Second, DIA explores the idea of utilizing drones within the home environment, which will soon be in every home as their size and price continues to drop. Drones have been used in many outdoor contexts, but relatively few works explore applications in indoor settings.
Stephen Xia is currently a Ph.D. Candidate in the Department of Electrical Engineering at Columbia University, working with Dr. Xiaofan (Fred) Jiang in the Intelligent and Connected Systems Laboratory (ICSL). Stephen received his B.S. in Electrical Engineering from Rice University (2016). Stephen’s research lies at the intersection of cyber-physical systems, artificial intelligence, machine learning, and signal processing, with a focus on mobile and wearable systems, Internet of Things, edge computing, and connected health.

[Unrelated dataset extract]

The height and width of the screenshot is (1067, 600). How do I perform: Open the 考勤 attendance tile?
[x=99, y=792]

The 19th ACM Conference on Embedded Networked Sensor Systems (SenSys 2021) introduces a highly selective, single-track forum for research on systems issues of sensors and sensor-enabled smart systems, broadly defined. Systems of smart sensors will revolutionize a wide array of application areas by providing an unprecedented density and fidelity of instrumentation. They also present various systems challenges because of resource constraints, uncertainty, irregularity, mobility, and scale. This conference provides an ideal venue to address research challenges facing the design, development, deployment, use, and fundamental limits of these systems. Sensing systems require contributions from many fields, from wireless communication and networking, embedded systems and hardware, energy harvesting and management, distributed systems and algorithms, data management, and applications, so we welcome cross-disciplinary work.

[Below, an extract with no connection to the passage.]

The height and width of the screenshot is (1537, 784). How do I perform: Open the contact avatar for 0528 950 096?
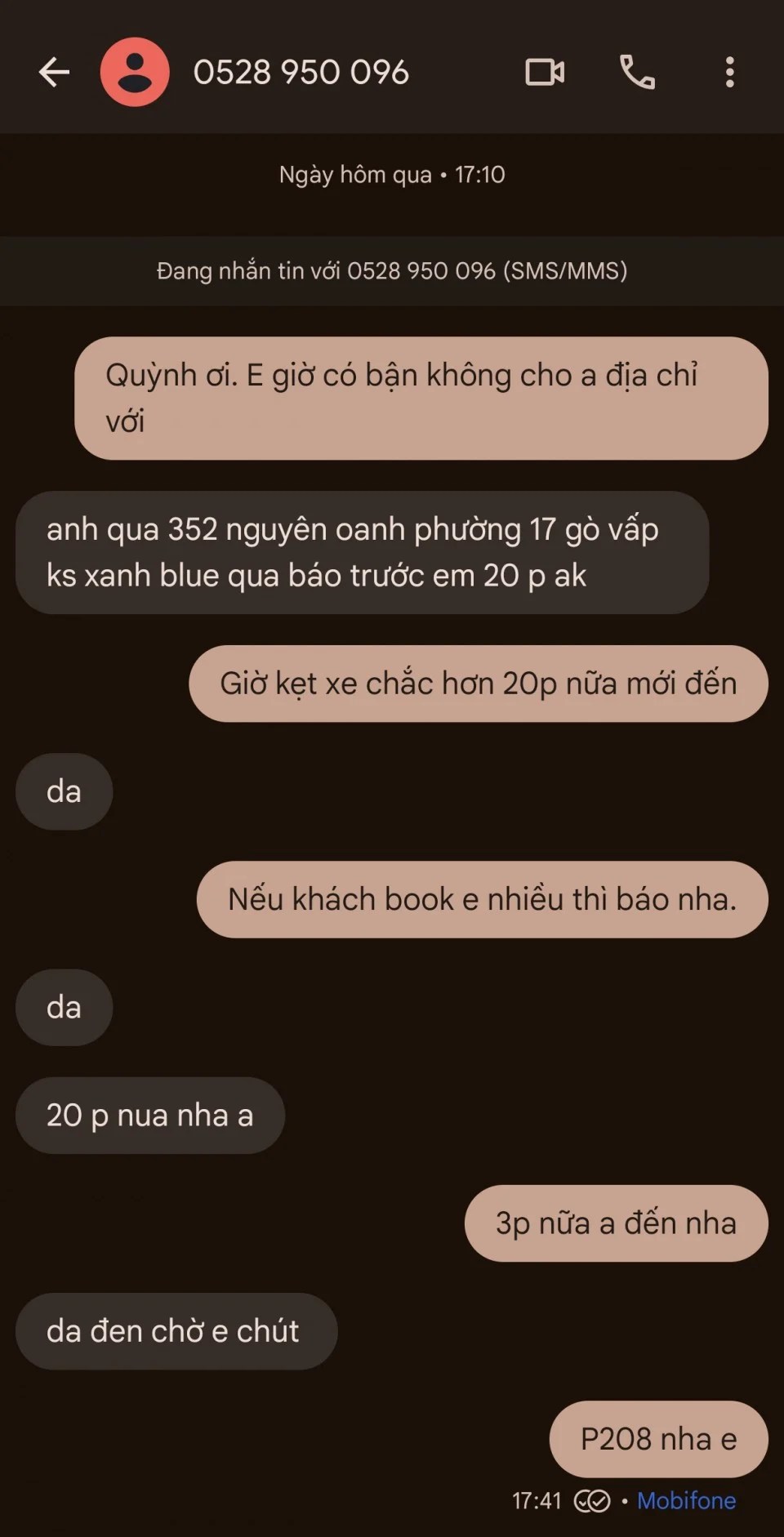(135, 72)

At ACM SenSys 2021 in Coimbra, Portugal, Ph.D. student Stephen Xia demonstrated the capabilities of DIA through four different home tasks that can only be accomplished by jointly leveraging sensors and drones.

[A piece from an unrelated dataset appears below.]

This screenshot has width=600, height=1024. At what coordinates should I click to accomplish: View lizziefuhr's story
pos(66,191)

- Continuous Privacy-Sensitive Fall Detection: A robust and commonly used method for detecting falls is to use a camera to detect if a person is laying on the floor. However, having a camera constantly recording poses a privacy concern. As such, DIA dynamically leverages lower fidelity, but less intrusive, vibration sensors to detect potential falls. Once a potential fall is detected, DIA sends a camera-equipped drone to analyze the area and confirm actual falls. By opportunistically leveraging the camera in conjunction with vibration sensors, DIA retains high accuracy while being more privacy sensitive.
- Digital Fence and Intrusion Detection: Once again, cameras can be used to detect an unknown person entering a home. However, placing cameras to cover the entire home perimeter could be expensive and privacy intrusive. Instead, DIA leverages cheaper proximity sensors that can easily be installed around the home perimeter to detect potential trespassers. Once a proximity sensor is triggered, DIA sends the camera-equipped drone to the area to verify whether an intruder is present.
- Child Monitoring: Rather than constantly using a video stream to detect if your baby is in distress, DIA intelligently decides to leverage a nearby microphone and only send a drone to observe the child if it detects crying noises of distress, as audio is less intrusive than privacy.
- Automatic Selfie: DIA can leverage cameras and the drone to take selfies and photos without users having to lift a finger or their smartphones.
This demo received the Best Demo Award at the conference. The demo abstract is available at ACM Digital Library.